--- begin Entries shown ---
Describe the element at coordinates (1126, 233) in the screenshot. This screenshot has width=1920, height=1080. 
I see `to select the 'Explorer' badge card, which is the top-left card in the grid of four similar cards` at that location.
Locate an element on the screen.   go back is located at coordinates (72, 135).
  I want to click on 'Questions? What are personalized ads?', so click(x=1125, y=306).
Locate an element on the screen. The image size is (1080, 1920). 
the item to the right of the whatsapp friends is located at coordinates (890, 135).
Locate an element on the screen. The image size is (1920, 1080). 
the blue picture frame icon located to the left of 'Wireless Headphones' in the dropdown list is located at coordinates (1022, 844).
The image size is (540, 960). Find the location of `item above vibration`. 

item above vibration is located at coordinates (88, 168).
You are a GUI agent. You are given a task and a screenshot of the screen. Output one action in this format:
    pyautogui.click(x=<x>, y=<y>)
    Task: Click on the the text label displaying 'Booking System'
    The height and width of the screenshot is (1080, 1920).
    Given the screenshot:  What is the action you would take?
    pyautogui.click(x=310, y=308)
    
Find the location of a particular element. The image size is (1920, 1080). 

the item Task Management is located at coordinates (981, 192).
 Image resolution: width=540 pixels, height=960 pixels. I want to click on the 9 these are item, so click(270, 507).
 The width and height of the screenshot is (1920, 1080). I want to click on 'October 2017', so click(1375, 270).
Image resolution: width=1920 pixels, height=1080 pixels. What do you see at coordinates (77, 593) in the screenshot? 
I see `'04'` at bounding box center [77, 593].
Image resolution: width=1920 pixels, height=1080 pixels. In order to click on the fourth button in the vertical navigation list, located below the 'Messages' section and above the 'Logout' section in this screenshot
--- end Entries shown ---
● **Directions for this task**
Convert the data above, starting at the line that contains "The image size is (540, 960)." and ending at the line that contains "pyautogui.click(x=310, y=308)", into a Markdown table with the columns Row and Line, one row per line and blank lines omitted.

● **Reply**
| Row | Line |
|---|---|
| 1 | The image size is (540, 960). Find the location of `item above vibration`.  |
| 2 | item above vibration is located at coordinates (88, 168). |
| 3 | You are a GUI agent. You are given a task and a screenshot of the screen. Output one action in this format: |
| 4 |     pyautogui.click(x=<x>, y=<y>) |
| 5 |     Task: Click on the the text label displaying 'Booking System' |
| 6 |     The height and width of the screenshot is (1080, 1920). |
| 7 |     Given the screenshot:  What is the action you would take? |
| 8 |     pyautogui.click(x=310, y=308) |